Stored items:
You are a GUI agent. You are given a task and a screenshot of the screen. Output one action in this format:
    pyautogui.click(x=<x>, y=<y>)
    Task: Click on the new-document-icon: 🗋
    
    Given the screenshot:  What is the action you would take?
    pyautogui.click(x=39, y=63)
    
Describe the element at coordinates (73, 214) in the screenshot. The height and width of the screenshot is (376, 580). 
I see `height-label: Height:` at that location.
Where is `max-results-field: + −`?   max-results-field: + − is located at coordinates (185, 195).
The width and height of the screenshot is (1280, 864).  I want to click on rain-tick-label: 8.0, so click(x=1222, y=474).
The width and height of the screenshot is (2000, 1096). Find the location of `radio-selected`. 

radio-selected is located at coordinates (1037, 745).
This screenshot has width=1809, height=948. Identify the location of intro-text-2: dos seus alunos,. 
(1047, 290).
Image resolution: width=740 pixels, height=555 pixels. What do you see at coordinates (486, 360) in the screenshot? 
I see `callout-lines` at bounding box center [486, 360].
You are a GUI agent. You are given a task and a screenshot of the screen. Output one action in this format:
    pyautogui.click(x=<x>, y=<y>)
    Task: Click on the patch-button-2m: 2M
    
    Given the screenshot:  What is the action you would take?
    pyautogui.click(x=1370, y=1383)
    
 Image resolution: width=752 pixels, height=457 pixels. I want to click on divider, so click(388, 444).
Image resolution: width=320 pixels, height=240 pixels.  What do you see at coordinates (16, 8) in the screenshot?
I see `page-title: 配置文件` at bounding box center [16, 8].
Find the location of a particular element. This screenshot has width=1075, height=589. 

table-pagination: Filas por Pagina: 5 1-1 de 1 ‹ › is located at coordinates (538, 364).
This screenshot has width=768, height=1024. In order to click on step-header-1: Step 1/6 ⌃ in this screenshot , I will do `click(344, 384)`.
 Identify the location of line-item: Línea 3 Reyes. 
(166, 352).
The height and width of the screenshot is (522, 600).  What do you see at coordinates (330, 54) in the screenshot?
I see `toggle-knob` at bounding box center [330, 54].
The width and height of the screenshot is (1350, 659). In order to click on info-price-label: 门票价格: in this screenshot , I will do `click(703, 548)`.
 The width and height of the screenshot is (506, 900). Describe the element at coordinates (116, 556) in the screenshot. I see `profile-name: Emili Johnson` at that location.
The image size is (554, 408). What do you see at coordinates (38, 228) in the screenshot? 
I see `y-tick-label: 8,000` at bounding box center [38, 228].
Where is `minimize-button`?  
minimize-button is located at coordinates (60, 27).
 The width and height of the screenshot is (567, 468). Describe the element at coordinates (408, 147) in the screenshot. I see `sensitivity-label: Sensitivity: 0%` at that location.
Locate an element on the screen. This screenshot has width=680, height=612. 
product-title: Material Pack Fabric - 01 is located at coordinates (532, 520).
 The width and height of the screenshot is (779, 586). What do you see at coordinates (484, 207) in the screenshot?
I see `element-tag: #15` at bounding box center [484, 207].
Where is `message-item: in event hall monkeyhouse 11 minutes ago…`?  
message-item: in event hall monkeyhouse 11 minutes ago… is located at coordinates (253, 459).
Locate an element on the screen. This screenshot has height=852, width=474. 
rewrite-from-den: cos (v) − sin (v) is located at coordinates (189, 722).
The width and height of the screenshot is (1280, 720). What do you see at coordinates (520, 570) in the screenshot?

→ **Task statement**:
Repeat everything from the start of the rows down to the line containing "(1047, 290).", with that line included.

→ **Result of this task**:
You are a GUI agent. You are given a task and a screenshot of the screen. Output one action in this format:
    pyautogui.click(x=<x>, y=<y>)
    Task: Click on the new-document-icon: 🗋
    
    Given the screenshot:  What is the action you would take?
    pyautogui.click(x=39, y=63)
    
Describe the element at coordinates (73, 214) in the screenshot. The height and width of the screenshot is (376, 580). 
I see `height-label: Height:` at that location.
Where is `max-results-field: + −`?   max-results-field: + − is located at coordinates (185, 195).
The width and height of the screenshot is (1280, 864).  I want to click on rain-tick-label: 8.0, so click(x=1222, y=474).
The width and height of the screenshot is (2000, 1096). Find the location of `radio-selected`. 

radio-selected is located at coordinates (1037, 745).
This screenshot has width=1809, height=948. Identify the location of intro-text-2: dos seus alunos,. 
(1047, 290).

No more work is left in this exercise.